The New York Times sues OpenAI and Microsoft for copyright infringement::The New York Times has sued OpenAI and Microsoft for copyright infringement, alleging that the companies’ artificial intelligence technology illegally copied millions of Times articles to train ChatGPT and other services to provide people with information – technology that now competes with the Times.
My question is how is an AI reading a bunch of articles any different from a human doing it. With this logic no one would legally be able to write an article as they are using bits of other peoples work they read that they learnt to write a good article with.
They are both making money with parts of other peoples work.
phoneymouse@lemmy.world 10 months ago
There is something wrong when search and AI companies extract all of the value produced by journalism for themselves. Sites like Reddit and Lemmy also have this issue. I’m not sure what the solution is. I don’t like the idea of a web full of paywalls, but I also don’t like the idea of all the profit going to the ones who didn’t create the product.
kromem@lemmy.world 10 months ago
What’s the value of old journalism?
It’s a product where the value curve is heavily weighted towards recency.
In theory, the greatest value theft is when the AP writes a piece and two dozen other ‘journalists’ copy the thing changing the text just enough not to get sued. Which is completely legal, but what effectively killed investigative journalism.
A LLM taking years old articles and predicting them until it can effectively learn relationships between language itself and events described in those articles isn’t some inherent value theft.
It’s not the training that’s the problem, it’s the application of the models that needs policing.
Like if someone took a LLM, fed it recently published news stories, and had it rewrite them just differently enough that no one needed to visit the original publisher.
Even if we have it legal for humans to do that (which really we might want to revisit, or at least create a special industry specific restriction regarding), maybe we should have different rules for the models.
But to try to claim a LLM that’s allowing coma patients to communicate or to problem solve self-driving algorithms or to diagnose medical issues is stealing the value of old NYT articles in its doing so is not really an argument I see much value in.
jacksilver@lemmy.world 10 months ago
Except no one is claiming that LLMs are the problem, they’re claiming GPT, or more specifically GPTs training data, is the problem. Transformer models still have a lot of potential, but the question the NYT is asking is “can you just takes anyone else’s work to train them”.

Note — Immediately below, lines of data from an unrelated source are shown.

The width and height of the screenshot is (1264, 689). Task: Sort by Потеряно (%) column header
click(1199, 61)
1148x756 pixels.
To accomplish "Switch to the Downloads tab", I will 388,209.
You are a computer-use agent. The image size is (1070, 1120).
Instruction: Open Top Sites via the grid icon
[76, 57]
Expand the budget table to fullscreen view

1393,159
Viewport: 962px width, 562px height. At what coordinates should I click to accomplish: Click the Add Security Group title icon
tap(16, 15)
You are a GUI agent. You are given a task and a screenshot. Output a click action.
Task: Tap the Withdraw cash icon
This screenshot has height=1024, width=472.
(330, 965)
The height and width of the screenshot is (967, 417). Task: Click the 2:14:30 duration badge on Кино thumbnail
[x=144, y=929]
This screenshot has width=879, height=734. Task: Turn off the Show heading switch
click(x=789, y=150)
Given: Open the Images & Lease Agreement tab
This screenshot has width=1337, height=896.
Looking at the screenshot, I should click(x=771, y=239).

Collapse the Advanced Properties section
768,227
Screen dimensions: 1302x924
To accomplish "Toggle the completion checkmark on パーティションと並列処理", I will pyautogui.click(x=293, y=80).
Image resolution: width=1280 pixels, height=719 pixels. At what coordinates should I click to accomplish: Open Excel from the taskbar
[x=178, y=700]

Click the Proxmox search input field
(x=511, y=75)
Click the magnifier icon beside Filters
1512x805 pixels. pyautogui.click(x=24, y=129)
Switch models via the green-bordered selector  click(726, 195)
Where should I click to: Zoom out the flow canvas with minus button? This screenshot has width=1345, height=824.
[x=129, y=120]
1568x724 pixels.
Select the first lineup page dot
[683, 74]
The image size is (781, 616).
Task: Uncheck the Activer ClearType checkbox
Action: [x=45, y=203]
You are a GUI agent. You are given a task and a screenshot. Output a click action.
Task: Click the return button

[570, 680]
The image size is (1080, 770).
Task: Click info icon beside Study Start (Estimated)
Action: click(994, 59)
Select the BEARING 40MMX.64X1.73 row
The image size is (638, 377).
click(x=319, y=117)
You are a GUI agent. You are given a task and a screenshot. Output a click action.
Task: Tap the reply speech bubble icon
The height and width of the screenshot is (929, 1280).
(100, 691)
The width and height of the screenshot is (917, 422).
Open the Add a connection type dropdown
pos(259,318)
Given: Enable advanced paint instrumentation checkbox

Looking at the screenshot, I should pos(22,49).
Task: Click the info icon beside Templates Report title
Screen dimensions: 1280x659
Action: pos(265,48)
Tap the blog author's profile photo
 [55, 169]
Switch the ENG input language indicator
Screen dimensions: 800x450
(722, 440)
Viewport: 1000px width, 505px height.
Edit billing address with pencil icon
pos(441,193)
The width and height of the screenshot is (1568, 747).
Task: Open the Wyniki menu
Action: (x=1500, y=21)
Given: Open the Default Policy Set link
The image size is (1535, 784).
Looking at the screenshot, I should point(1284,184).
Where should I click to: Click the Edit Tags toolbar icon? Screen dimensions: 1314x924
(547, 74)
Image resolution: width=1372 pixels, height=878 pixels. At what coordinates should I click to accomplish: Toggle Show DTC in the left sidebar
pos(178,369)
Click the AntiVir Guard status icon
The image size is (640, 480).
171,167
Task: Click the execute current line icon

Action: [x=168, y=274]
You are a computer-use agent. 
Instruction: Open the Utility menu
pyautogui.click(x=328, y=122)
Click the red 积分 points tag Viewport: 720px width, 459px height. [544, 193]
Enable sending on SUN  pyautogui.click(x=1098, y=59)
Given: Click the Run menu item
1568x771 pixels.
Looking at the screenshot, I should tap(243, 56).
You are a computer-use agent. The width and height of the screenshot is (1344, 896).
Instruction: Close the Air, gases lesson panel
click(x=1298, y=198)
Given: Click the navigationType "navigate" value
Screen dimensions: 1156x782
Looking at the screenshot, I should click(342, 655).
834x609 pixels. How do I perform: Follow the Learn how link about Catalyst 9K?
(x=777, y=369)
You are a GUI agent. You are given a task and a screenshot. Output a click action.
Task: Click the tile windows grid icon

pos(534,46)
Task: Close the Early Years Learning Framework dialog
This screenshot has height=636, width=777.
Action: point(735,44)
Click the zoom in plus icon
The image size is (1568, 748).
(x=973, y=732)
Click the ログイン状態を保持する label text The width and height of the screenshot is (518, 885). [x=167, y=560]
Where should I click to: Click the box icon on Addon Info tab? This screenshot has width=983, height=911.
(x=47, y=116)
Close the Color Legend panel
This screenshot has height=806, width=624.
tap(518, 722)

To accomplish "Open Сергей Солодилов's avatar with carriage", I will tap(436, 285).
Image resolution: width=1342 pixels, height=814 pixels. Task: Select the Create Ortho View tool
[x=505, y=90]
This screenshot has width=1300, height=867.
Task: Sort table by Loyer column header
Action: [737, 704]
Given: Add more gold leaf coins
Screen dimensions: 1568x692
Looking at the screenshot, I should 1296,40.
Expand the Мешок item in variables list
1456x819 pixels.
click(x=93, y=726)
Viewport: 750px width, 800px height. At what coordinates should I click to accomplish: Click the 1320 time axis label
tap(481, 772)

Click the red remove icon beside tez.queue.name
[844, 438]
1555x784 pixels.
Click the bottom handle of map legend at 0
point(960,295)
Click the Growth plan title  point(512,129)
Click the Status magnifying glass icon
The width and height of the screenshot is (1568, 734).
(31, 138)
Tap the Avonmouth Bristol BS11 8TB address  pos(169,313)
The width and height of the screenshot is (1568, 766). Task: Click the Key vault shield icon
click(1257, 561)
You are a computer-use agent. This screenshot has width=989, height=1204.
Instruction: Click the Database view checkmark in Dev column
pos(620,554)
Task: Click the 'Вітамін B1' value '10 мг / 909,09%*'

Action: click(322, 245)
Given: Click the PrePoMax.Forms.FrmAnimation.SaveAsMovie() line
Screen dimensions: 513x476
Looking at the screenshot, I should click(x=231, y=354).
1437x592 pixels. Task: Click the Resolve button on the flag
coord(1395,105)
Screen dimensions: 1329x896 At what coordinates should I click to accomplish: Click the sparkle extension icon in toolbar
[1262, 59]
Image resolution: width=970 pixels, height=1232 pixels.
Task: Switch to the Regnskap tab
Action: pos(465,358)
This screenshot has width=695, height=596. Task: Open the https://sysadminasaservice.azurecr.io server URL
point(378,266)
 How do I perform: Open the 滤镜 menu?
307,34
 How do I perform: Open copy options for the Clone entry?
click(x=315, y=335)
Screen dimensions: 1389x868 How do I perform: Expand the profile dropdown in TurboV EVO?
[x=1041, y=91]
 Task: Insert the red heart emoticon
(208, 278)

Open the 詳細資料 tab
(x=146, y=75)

ChucklesMacLeroy@lemmy.world 10 months ago
Really gave me a whole new perspective. Thanks for that.
AllonzeeLV@lemmy.world 10 months ago
Should… should we tell him?
kilgore_trout@feddit.it 10 months ago
Tell them instead of mocking them.
Yes, “that’s how the world works”. But doesn’t mean we should stop trying to change it.
Kecessa@sh.itjust.works 10 months ago
The solution is imposing to these companies the responsibility of tracking the profit per media, tax them and redistribute that money based on the tracking info. They’re able to track all the pages you visit, it’s complete bullshit when they say they don’t know how much they make for each places their ads are displayed.
Boiglenoight@lemmy.world 10 months ago
AI training is piracy by another name.
uriel238@lemmy.blahaj.zone 10 months ago
Elaborate. Consumption of copyrighted materials is normal use whether by a human or a machine.
DogWater@lemmy.world 10 months ago
Ai isn’t creating the product. It consumed it.